■ Data section

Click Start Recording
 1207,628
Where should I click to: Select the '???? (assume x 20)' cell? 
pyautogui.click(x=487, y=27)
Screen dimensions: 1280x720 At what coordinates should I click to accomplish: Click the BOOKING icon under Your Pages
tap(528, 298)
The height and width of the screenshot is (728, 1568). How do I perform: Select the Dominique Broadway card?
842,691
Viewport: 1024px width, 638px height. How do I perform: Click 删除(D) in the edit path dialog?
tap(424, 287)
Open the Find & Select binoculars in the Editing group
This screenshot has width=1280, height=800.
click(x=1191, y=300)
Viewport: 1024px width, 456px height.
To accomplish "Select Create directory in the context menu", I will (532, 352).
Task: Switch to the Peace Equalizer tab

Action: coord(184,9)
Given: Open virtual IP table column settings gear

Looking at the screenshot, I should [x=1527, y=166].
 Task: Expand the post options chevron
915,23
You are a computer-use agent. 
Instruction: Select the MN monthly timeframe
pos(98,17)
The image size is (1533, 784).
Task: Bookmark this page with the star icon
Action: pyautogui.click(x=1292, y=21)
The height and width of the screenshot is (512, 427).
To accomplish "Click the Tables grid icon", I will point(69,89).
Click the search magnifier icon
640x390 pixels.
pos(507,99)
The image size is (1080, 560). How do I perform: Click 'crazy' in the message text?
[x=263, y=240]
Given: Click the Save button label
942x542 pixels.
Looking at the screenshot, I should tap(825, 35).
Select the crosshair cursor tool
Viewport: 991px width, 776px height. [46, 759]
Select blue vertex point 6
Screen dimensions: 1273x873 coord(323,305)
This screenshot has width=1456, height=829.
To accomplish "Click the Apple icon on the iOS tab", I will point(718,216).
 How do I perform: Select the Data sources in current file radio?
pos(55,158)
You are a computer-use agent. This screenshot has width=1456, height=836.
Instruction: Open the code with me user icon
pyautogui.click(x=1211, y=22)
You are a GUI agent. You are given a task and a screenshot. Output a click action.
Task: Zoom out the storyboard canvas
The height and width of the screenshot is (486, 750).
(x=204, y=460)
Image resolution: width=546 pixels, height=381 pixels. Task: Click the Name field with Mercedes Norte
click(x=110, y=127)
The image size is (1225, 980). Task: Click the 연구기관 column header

■ What this task involves
Reproduce every item above word for word, keeping each line and its order unchanged.

■ Task response
Click Start Recording
 1207,628
Where should I click to: Select the '???? (assume x 20)' cell? 
pyautogui.click(x=487, y=27)
Screen dimensions: 1280x720 At what coordinates should I click to accomplish: Click the BOOKING icon under Your Pages
tap(528, 298)
The height and width of the screenshot is (728, 1568). How do I perform: Select the Dominique Broadway card?
842,691
Viewport: 1024px width, 638px height. How do I perform: Click 删除(D) in the edit path dialog?
tap(424, 287)
Open the Find & Select binoculars in the Editing group
This screenshot has width=1280, height=800.
click(x=1191, y=300)
Viewport: 1024px width, 456px height.
To accomplish "Select Create directory in the context menu", I will (532, 352).
Task: Switch to the Peace Equalizer tab

Action: coord(184,9)
Given: Open virtual IP table column settings gear

Looking at the screenshot, I should [x=1527, y=166].
 Task: Expand the post options chevron
915,23
You are a computer-use agent. 
Instruction: Select the MN monthly timeframe
pos(98,17)
The image size is (1533, 784).
Task: Bookmark this page with the star icon
Action: pyautogui.click(x=1292, y=21)
The height and width of the screenshot is (512, 427).
To accomplish "Click the Tables grid icon", I will point(69,89).
Click the search magnifier icon
640x390 pixels.
pos(507,99)
The image size is (1080, 560). How do I perform: Click 'crazy' in the message text?
[x=263, y=240]
Given: Click the Save button label
942x542 pixels.
Looking at the screenshot, I should tap(825, 35).
Select the crosshair cursor tool
Viewport: 991px width, 776px height. [46, 759]
Select blue vertex point 6
Screen dimensions: 1273x873 coord(323,305)
This screenshot has width=1456, height=829.
To accomplish "Click the Apple icon on the iOS tab", I will point(718,216).
 How do I perform: Select the Data sources in current file radio?
pos(55,158)
You are a computer-use agent. This screenshot has width=1456, height=836.
Instruction: Open the code with me user icon
pyautogui.click(x=1211, y=22)
You are a GUI agent. You are given a task and a screenshot. Output a click action.
Task: Zoom out the storyboard canvas
The height and width of the screenshot is (486, 750).
(x=204, y=460)
Image resolution: width=546 pixels, height=381 pixels. Task: Click the Name field with Mercedes Norte
click(x=110, y=127)
The image size is (1225, 980). Task: Click the 연구기관 column header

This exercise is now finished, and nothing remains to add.